Exercise objective:
Look through the entries. Copy each line that has the word "search".

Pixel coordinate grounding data

★ ★ ★ ★ ★

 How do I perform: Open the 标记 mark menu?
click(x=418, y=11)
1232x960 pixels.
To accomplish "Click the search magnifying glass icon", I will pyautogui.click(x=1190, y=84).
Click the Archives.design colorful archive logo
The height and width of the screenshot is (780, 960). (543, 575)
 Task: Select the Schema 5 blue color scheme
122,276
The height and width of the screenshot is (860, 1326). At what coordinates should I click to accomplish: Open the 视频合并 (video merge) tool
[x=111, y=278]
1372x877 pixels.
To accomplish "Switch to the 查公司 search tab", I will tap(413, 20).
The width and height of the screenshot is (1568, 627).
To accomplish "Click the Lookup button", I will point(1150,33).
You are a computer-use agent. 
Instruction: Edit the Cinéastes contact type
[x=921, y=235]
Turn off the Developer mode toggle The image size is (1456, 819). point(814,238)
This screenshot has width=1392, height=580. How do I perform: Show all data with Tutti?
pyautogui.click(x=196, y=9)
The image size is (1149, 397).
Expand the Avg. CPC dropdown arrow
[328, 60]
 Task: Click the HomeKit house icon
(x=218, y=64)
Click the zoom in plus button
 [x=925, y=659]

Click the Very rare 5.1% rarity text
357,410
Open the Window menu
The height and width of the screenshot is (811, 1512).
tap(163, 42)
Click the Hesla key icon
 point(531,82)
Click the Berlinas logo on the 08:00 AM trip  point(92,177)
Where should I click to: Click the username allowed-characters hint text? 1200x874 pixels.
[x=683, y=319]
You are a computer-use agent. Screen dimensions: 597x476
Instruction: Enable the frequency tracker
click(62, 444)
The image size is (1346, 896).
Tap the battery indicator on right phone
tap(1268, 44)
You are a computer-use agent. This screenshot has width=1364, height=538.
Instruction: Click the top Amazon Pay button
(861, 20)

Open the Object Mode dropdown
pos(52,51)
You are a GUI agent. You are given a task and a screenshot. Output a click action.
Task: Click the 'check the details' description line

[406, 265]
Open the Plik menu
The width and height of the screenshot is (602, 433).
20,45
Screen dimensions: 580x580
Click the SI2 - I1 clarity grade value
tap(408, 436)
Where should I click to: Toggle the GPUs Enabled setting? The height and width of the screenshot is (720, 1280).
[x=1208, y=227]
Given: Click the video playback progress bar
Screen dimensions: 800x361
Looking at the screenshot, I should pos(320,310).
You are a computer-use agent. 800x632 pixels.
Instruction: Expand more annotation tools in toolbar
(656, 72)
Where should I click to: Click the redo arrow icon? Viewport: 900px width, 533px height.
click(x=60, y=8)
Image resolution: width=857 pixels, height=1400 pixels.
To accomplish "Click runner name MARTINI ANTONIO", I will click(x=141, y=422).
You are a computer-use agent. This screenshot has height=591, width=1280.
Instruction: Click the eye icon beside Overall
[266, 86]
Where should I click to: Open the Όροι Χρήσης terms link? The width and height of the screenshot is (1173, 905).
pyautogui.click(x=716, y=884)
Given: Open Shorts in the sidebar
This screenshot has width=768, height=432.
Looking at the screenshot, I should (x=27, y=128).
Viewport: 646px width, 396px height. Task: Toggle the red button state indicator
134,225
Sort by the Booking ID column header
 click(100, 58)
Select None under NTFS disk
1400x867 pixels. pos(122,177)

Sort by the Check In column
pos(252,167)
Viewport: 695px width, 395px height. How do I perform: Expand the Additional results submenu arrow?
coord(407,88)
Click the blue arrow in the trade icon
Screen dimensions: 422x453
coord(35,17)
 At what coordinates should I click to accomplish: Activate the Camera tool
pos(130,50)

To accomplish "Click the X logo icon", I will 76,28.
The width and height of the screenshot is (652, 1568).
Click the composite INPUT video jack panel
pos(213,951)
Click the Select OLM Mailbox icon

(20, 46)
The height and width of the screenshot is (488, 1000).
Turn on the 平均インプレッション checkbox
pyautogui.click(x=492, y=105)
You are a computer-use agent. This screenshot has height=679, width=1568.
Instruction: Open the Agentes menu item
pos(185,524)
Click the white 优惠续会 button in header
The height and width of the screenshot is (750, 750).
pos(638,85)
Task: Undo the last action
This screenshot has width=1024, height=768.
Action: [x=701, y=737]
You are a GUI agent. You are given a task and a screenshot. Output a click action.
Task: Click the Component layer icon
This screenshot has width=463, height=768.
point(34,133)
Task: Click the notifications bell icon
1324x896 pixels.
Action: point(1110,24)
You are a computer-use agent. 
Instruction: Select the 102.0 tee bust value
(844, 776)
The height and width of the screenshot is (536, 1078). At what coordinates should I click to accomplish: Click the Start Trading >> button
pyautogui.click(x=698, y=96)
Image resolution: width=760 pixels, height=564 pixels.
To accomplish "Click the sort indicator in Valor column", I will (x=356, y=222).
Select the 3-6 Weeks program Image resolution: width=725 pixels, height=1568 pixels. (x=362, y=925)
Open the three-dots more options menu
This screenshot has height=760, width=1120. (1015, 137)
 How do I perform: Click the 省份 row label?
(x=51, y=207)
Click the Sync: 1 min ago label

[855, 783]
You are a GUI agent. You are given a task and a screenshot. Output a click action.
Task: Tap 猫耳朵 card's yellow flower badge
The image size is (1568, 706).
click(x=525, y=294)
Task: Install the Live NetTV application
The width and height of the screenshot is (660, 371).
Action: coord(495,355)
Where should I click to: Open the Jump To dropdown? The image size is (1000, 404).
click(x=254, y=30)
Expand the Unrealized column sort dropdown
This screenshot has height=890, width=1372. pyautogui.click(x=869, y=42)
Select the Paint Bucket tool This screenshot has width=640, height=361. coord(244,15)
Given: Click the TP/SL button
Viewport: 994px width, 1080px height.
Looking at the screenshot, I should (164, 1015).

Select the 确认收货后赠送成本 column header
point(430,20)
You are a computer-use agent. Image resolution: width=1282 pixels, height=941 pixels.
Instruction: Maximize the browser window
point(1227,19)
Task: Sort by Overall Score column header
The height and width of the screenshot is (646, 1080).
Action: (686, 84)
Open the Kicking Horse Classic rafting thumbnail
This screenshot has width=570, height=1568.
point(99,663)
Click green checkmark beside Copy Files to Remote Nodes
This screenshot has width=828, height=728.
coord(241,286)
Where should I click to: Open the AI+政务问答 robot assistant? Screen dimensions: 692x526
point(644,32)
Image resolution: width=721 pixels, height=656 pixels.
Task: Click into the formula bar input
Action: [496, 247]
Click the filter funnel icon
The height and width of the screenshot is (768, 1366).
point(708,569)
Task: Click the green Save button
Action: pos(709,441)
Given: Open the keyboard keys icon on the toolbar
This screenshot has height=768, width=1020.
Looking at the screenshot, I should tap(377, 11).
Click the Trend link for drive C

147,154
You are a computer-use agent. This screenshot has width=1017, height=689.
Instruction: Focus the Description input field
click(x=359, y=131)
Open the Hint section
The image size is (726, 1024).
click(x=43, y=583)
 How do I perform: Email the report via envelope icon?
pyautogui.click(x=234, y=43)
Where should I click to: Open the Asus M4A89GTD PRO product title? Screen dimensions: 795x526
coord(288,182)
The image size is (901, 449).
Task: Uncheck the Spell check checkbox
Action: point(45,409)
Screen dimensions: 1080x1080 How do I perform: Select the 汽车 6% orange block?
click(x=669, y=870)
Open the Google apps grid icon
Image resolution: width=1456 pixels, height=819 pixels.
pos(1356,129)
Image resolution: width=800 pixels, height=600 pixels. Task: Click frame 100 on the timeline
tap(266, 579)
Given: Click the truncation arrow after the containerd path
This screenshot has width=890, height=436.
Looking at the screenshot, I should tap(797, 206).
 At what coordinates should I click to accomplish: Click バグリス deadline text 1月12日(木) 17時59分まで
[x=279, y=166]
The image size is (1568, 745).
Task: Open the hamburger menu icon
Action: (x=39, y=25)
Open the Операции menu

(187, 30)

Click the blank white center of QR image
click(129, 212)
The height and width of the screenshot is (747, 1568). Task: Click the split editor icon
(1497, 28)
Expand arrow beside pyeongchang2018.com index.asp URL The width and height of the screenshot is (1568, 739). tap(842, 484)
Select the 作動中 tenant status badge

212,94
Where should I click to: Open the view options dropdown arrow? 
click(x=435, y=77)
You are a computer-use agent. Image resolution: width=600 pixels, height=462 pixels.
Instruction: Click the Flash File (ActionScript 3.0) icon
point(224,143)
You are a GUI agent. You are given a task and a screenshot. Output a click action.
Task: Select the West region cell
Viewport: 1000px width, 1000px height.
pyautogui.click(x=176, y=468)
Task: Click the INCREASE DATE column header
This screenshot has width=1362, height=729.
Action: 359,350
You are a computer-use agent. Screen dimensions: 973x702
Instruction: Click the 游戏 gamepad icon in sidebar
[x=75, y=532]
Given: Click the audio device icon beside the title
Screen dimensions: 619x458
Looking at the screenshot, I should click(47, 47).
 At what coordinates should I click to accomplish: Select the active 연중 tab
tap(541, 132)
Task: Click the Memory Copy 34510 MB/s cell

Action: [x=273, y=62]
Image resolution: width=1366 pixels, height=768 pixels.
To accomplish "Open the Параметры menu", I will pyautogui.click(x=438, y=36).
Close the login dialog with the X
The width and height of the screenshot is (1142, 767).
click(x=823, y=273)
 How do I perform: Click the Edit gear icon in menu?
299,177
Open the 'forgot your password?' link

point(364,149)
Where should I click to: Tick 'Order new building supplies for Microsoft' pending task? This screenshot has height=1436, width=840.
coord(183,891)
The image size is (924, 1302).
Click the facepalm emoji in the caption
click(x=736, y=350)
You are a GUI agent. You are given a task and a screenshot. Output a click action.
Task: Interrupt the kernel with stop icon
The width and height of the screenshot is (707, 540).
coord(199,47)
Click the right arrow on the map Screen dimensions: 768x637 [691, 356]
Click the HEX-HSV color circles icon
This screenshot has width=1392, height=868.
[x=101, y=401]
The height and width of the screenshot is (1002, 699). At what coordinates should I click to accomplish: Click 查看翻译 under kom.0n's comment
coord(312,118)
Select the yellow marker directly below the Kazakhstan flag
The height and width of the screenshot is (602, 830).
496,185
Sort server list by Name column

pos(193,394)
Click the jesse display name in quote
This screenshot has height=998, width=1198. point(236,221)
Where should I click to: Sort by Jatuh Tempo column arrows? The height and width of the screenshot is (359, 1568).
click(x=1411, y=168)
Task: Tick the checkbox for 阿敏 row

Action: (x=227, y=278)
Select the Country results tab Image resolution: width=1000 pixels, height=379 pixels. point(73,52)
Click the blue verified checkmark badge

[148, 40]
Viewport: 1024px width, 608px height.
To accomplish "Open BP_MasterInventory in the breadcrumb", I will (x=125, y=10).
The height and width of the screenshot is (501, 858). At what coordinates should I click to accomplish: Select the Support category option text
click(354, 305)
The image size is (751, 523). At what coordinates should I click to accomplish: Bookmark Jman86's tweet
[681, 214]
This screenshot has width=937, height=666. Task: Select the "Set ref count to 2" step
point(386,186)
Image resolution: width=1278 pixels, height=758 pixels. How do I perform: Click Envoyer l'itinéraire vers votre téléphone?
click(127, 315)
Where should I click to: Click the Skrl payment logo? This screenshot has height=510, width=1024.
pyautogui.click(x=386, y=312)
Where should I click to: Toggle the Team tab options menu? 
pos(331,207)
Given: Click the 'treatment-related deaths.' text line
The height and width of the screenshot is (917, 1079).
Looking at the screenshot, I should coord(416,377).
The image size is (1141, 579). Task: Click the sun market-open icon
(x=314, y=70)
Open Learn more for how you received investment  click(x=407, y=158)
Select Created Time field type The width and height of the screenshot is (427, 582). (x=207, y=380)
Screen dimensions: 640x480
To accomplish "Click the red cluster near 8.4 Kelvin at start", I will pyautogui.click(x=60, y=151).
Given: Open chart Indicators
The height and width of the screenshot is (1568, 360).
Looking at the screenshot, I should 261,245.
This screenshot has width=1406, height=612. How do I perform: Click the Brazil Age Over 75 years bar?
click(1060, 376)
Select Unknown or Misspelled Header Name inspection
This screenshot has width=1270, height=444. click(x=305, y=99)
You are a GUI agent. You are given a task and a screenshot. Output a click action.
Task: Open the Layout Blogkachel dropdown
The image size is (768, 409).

★ ★ ★ ★ ★

Answer below:
To accomplish "Click the search magnifying glass icon", I will pyautogui.click(x=1190, y=84).
To accomplish "Switch to the 查公司 search tab", I will tap(413, 20).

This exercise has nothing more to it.